**WORK TASK**
Collect from the data below each line with "number".

[Excerpts from a dataset]
*** Block opens ***
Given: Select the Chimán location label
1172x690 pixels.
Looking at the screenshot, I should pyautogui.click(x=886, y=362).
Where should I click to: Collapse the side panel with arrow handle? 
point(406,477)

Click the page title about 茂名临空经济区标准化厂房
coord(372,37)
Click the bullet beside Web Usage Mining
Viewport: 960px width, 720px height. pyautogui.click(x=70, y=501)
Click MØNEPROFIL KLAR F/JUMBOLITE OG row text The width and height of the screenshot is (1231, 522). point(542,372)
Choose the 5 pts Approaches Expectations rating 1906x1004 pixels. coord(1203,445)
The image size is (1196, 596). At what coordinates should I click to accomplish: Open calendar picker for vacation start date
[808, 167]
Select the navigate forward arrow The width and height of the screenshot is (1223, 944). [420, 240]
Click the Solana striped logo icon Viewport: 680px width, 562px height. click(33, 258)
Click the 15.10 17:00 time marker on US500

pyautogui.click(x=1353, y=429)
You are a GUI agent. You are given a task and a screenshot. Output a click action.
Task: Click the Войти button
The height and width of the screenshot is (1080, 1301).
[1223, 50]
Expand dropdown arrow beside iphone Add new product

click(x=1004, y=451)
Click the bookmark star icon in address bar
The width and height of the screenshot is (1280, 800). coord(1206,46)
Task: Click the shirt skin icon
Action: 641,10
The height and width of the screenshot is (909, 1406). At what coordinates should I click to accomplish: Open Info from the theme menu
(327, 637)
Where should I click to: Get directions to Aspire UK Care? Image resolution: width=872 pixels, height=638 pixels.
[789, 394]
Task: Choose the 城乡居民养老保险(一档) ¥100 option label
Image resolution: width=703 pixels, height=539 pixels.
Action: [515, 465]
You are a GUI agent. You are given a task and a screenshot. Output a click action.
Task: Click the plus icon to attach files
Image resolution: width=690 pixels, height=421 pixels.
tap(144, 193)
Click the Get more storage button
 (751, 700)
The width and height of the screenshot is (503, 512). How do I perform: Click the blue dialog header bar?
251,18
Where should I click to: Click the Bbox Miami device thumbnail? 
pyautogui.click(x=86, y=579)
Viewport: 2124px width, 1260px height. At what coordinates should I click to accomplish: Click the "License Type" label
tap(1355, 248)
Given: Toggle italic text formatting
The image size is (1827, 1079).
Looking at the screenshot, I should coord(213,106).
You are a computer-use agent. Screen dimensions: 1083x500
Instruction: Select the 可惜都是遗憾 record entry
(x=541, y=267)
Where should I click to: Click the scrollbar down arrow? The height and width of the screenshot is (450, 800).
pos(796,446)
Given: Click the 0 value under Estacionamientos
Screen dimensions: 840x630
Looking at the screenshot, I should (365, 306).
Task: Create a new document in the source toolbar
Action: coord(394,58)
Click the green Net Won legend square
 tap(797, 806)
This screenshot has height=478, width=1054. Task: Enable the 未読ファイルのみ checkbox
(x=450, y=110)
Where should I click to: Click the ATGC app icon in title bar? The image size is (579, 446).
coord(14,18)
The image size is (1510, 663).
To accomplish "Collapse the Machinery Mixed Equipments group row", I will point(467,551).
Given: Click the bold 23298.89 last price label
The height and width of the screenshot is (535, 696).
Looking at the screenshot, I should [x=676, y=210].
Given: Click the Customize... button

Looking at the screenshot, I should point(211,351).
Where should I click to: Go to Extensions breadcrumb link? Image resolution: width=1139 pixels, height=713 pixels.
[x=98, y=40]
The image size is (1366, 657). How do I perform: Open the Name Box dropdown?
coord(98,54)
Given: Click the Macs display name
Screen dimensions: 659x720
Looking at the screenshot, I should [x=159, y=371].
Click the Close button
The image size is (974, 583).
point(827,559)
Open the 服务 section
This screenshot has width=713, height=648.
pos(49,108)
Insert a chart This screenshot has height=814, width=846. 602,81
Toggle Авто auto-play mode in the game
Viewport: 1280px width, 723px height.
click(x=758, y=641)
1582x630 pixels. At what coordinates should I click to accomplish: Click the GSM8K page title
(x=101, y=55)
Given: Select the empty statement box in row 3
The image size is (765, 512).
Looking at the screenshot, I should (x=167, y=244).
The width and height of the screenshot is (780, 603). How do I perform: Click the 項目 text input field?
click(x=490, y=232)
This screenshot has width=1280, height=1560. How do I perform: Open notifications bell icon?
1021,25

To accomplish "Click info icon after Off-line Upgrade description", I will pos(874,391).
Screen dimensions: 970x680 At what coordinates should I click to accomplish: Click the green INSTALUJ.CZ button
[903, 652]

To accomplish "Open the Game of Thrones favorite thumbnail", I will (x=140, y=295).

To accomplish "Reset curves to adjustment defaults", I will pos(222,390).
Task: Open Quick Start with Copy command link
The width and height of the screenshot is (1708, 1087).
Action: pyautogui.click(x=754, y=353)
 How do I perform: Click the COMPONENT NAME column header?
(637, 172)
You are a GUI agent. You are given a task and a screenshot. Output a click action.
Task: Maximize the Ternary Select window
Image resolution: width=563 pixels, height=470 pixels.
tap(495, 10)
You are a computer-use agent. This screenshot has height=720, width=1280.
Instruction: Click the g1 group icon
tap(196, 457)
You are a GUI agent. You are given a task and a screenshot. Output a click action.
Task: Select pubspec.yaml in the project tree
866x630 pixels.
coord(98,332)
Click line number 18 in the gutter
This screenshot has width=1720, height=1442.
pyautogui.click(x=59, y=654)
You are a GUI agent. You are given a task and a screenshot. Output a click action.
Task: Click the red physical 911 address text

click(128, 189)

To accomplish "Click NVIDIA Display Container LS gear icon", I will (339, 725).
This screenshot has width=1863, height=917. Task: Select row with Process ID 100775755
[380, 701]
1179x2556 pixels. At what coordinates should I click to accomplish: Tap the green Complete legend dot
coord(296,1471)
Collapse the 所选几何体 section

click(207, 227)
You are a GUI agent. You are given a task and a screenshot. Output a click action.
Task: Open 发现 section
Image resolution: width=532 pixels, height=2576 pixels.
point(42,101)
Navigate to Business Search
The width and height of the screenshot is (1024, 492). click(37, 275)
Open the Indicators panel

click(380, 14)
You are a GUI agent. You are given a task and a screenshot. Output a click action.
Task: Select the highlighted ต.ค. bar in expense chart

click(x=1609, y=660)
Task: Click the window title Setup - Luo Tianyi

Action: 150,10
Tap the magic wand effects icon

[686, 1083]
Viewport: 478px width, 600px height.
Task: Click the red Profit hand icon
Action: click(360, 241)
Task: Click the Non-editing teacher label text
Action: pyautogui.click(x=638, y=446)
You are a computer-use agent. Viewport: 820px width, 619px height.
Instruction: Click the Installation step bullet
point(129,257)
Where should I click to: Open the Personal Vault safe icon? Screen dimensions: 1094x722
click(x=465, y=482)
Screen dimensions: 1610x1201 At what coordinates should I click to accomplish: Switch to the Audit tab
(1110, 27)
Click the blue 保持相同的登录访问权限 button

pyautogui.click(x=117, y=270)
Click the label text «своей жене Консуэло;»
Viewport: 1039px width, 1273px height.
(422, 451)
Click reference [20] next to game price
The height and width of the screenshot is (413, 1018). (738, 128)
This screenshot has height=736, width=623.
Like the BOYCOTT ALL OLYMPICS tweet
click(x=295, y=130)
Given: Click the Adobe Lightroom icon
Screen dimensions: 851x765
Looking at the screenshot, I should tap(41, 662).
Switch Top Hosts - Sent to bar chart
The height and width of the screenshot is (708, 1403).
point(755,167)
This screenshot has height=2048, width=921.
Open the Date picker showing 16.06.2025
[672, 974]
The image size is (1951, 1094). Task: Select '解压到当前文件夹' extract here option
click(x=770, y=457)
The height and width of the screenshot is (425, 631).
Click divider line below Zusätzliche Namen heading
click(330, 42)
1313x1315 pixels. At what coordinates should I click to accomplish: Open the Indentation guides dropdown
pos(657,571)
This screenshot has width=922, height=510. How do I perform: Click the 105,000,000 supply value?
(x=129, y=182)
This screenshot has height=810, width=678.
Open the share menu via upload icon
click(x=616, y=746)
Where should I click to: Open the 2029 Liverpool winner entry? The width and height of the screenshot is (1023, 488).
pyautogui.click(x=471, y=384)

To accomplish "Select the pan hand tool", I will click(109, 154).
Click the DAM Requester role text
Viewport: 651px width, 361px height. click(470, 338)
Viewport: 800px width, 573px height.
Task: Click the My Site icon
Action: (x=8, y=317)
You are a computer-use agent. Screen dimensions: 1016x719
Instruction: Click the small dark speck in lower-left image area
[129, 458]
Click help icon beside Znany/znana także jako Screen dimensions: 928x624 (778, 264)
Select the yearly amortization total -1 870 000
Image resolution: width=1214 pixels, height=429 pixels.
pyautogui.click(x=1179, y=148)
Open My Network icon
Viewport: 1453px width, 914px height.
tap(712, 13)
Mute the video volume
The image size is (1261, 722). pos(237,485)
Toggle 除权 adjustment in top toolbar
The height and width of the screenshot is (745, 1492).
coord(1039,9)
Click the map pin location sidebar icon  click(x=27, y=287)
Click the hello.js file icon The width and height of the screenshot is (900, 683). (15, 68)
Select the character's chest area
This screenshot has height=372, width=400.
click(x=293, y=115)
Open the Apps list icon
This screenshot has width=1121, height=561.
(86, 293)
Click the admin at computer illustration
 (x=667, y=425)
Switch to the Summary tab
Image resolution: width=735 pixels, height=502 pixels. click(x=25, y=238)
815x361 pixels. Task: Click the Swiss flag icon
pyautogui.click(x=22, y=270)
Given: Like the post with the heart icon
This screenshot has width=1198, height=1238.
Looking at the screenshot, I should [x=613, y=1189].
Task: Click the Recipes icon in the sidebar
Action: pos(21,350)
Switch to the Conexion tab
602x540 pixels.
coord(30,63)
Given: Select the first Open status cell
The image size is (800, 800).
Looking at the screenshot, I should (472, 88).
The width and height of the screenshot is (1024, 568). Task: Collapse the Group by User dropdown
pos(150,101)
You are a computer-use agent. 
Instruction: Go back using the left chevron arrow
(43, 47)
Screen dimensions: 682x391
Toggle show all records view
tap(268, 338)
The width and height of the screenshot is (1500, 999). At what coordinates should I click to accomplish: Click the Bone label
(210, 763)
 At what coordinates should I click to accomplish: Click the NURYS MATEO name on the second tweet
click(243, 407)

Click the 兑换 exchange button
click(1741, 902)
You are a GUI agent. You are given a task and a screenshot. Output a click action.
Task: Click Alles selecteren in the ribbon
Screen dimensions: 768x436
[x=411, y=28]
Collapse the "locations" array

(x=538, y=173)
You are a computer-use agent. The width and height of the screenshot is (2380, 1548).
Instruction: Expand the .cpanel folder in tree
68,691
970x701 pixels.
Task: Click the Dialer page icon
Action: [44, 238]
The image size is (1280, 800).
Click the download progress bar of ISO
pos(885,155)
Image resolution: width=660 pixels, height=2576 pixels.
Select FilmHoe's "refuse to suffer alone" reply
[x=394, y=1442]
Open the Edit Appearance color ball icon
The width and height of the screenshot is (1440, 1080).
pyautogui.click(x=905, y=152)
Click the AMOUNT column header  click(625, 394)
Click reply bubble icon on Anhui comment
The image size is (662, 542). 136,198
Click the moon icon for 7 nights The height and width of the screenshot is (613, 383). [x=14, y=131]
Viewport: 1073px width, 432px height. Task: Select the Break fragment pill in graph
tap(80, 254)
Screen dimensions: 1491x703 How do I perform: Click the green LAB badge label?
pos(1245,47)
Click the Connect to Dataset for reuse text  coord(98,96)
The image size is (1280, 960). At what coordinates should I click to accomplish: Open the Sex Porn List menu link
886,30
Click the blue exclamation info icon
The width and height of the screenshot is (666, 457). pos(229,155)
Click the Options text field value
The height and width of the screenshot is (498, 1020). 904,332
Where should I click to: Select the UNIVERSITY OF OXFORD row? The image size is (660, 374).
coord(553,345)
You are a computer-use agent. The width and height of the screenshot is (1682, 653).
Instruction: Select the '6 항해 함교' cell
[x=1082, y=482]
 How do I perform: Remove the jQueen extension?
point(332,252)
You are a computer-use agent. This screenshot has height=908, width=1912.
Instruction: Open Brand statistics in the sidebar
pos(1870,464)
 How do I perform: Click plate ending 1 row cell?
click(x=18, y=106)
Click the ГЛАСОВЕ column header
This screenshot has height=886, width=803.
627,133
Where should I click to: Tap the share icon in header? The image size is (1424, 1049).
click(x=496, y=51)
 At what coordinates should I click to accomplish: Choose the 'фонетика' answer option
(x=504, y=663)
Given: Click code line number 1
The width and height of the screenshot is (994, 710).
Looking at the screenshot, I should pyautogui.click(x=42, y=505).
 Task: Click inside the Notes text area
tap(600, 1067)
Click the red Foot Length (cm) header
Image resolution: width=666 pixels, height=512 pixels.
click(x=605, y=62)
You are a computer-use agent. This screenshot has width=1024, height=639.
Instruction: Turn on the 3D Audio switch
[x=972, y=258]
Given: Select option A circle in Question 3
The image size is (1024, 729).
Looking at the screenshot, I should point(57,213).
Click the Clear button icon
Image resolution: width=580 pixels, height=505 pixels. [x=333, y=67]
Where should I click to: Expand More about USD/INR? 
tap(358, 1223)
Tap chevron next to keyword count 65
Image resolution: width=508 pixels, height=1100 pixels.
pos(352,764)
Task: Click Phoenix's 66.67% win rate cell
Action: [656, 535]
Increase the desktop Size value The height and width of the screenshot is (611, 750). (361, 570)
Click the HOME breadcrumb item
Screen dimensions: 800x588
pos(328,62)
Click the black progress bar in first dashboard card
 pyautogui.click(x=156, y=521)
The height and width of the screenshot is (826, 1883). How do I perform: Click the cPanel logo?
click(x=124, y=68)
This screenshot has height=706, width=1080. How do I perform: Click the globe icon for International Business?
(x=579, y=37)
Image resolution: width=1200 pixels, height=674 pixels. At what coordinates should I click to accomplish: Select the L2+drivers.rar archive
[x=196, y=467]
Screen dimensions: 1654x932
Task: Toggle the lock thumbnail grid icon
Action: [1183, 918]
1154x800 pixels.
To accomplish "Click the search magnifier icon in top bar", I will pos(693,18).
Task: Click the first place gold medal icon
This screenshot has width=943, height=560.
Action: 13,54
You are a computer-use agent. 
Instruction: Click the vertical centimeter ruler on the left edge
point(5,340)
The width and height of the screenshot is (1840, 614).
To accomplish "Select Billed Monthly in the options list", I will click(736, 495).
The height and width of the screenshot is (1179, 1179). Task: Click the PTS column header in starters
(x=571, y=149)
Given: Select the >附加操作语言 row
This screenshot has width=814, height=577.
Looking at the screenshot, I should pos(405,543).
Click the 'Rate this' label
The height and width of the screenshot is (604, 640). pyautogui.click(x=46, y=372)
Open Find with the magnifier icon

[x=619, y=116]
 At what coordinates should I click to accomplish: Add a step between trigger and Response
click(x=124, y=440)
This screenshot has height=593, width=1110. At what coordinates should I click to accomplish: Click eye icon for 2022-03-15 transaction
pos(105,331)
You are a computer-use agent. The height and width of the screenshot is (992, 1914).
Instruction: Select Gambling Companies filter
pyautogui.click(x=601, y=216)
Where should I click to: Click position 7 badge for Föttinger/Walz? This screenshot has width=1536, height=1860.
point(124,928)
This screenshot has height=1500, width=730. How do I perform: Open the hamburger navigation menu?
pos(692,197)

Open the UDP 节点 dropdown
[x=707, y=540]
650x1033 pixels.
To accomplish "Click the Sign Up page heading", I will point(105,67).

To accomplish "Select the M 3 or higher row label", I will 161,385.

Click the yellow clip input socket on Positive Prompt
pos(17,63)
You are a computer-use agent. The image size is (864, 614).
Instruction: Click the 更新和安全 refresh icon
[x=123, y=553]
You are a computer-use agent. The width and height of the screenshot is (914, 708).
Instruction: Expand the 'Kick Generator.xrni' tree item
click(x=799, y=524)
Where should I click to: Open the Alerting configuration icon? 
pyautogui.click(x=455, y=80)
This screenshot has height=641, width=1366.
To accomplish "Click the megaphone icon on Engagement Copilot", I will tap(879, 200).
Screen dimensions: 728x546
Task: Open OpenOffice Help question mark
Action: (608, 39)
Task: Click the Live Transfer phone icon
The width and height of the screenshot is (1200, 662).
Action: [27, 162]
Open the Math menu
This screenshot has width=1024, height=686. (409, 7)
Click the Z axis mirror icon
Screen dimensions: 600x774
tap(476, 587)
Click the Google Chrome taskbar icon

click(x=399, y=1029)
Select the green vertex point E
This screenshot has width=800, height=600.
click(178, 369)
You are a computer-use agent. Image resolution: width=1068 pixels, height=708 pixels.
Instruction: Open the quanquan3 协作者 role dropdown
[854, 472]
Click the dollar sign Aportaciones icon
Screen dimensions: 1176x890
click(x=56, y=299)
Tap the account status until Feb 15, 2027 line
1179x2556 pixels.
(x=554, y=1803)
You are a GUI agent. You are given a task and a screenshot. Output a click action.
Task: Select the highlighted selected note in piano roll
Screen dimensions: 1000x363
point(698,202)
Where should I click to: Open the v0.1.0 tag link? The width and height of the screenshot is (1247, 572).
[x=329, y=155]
*** Block closes ***
**WRITTEN REPLY**
Click line number 18 in the gutter
Given: Click code line number 1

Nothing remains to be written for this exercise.